Mais il y a bien eu une excommunication à Joliette en 1911. Le nom du paroissien est resté anonyme mais j’imagine que tout le monde à Joliette devait savoir de qui il s’agissait.
J’ai eu beau chercher je n’ai pas trouvé trace de l’excommunication d’Alphonse Durand en 1912 dans les archives. Marcel Ducharme s’est peut-être trompé d’une année et le paroissien anonyme serait Alphonse Durand? C’est bien possible, sa carrière était assez florissante pour qu’il puisse se permettre d’être indépendant d’esprit en défiant les autorités religieuses.
En fait il a continué sa carrière. Dans L’Étoile du Nord du 24 août 1916 on apprend qu’il a reçu un contrat du gouvernement du Québec pour agrandir le palais de justice de Joliette. Il a aussi travaillé à celui de Trois-Rivières. Ce serait curieux qu’un excommunié notoire ait pu continuer à bénéficier de contrats des autorités publiques mais on ne sait jamais.
Alphonse Durand est décédé en 1937, un an après sa femme Marie Schewer. À l’occasion de son décès le conseil de la Cité de Joliette a publié un hommage qui ne fait pas mention d’une quelconque excommunication ni d’une mise à l’écart de la bonne société.
Il me semble que Joliette a connu une époque où elle était une ville plutôt libérale, où les arts et la philosophie étaient très vivants. Ce n’est qu’à partir de 1904 à son arrivée comme évêque que Mgr Archambault a resserré la vis et commencé la chasse aux francs-maçons et aux libres penseurs. Excommunier un paroissien ce n’était pas courant, c’est le dernier recours de l’évêque.
Alors que l’Institut de Montréal s’était attiré les foudres du clergé, celui de Joliette semble s’être fait avec l’aide et la participation tacite du clergé local. L’architecte du bâtiment était Joseph Michaud c.s.v. le professeur d’Alphonse Durand.

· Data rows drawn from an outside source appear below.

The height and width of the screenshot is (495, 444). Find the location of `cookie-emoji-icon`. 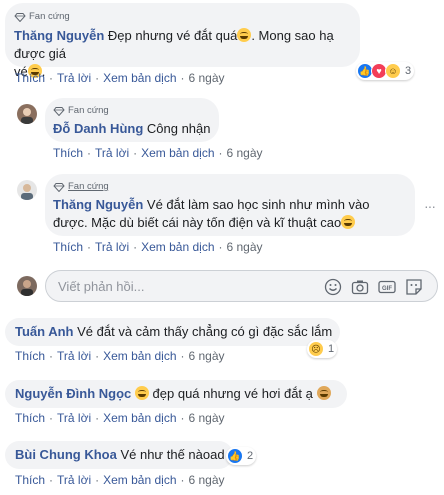

cookie-emoji-icon is located at coordinates (324, 393).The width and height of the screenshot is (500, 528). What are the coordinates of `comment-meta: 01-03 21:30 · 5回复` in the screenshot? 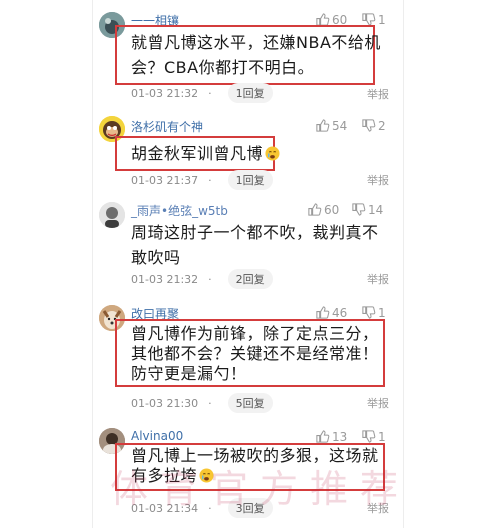 It's located at (202, 403). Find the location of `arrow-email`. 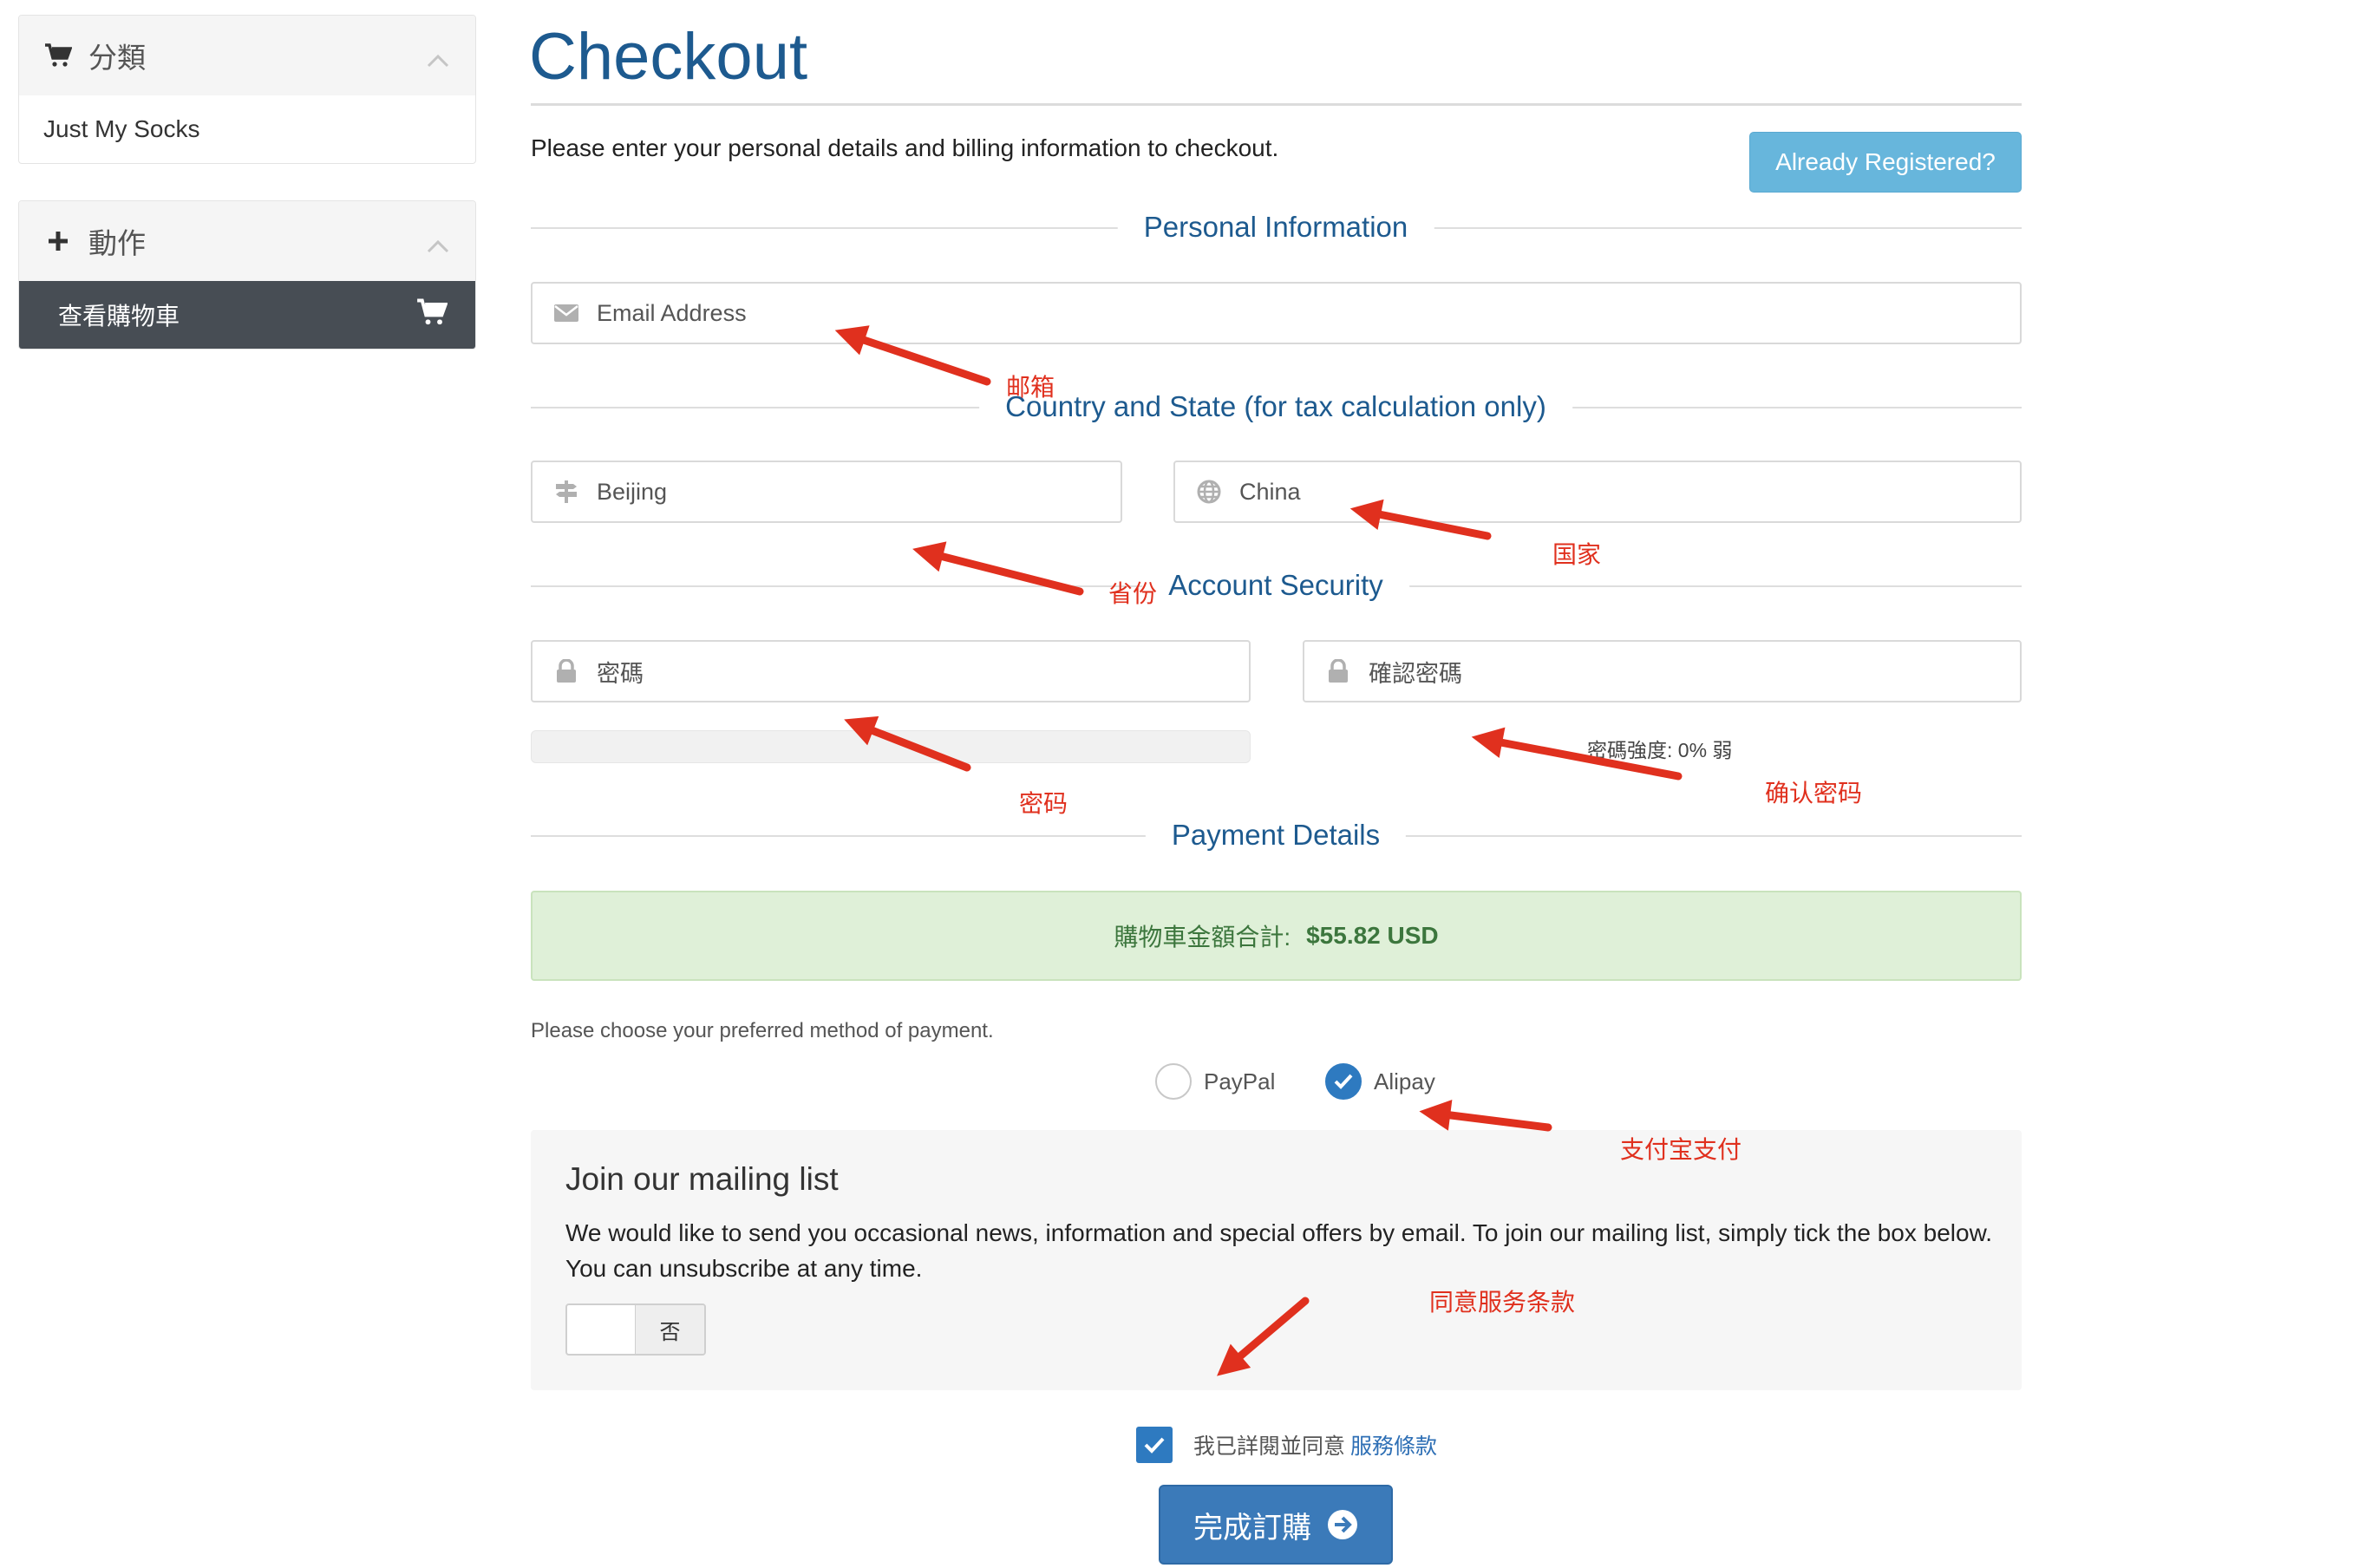

arrow-email is located at coordinates (912, 356).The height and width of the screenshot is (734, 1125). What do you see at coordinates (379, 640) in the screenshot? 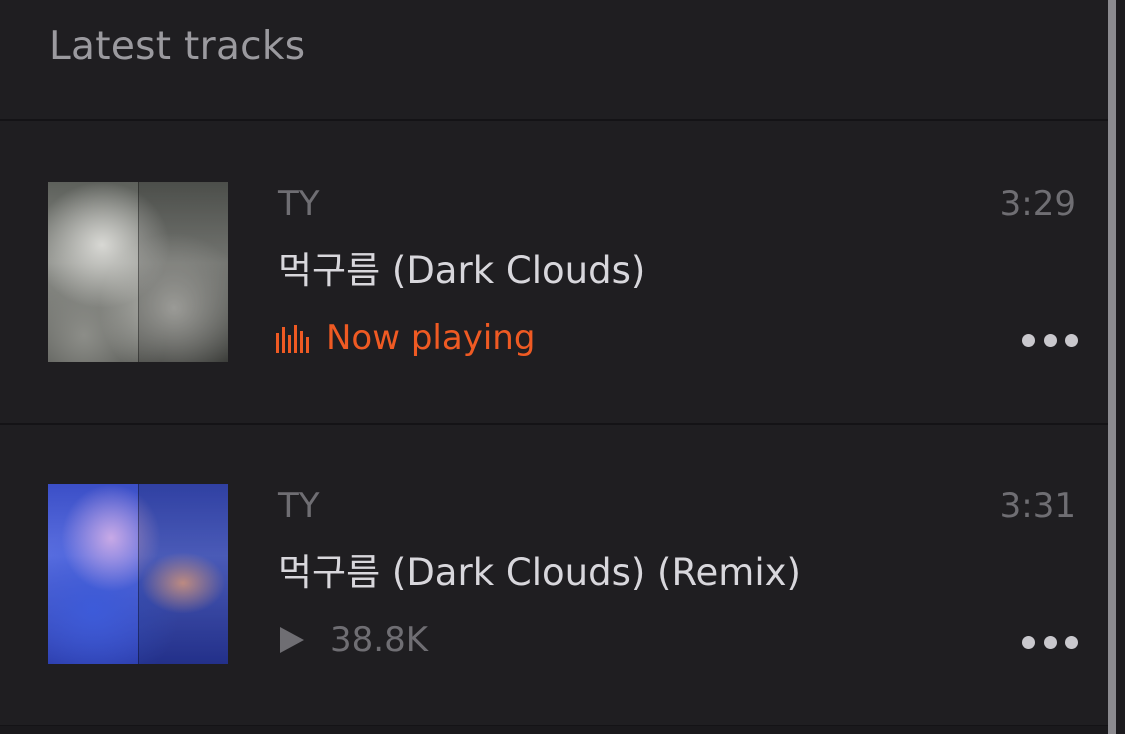
I see `play-count-value: 38.8K` at bounding box center [379, 640].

Lire: Monument historique à vendre, l’Institut de Joliette
Une belle maison sur le boulevard Manseau
Cette maison sur le boulevard Manseau au coin de la rue Ste-Angélique est parfaitement entretenue avec un beau grand jardin autour. C’est un exemple typique des réalisations du couple Schewer-Durand.
Je doute que monsieur Durand soit né où est le dépanneur Karam.Sur l’ évaluation de la ville cette maison aurait été construite en1895.
J’ai corrigé le texte en écrivant qu’il est né dans une maison située au coin des rues Notre-Dame et St-Barthélémy, là où se trouve le dépanneur Karam aujourd’hui. C’est vrai qu’il n’y a plus beaucoup de maison datant de 1858 à Joliette, je crois qu’il n’y a que l’Institut sur la rue Manseau et une vieille maison de la rue Lavaltrie. Merci d’avoir fait la remarque.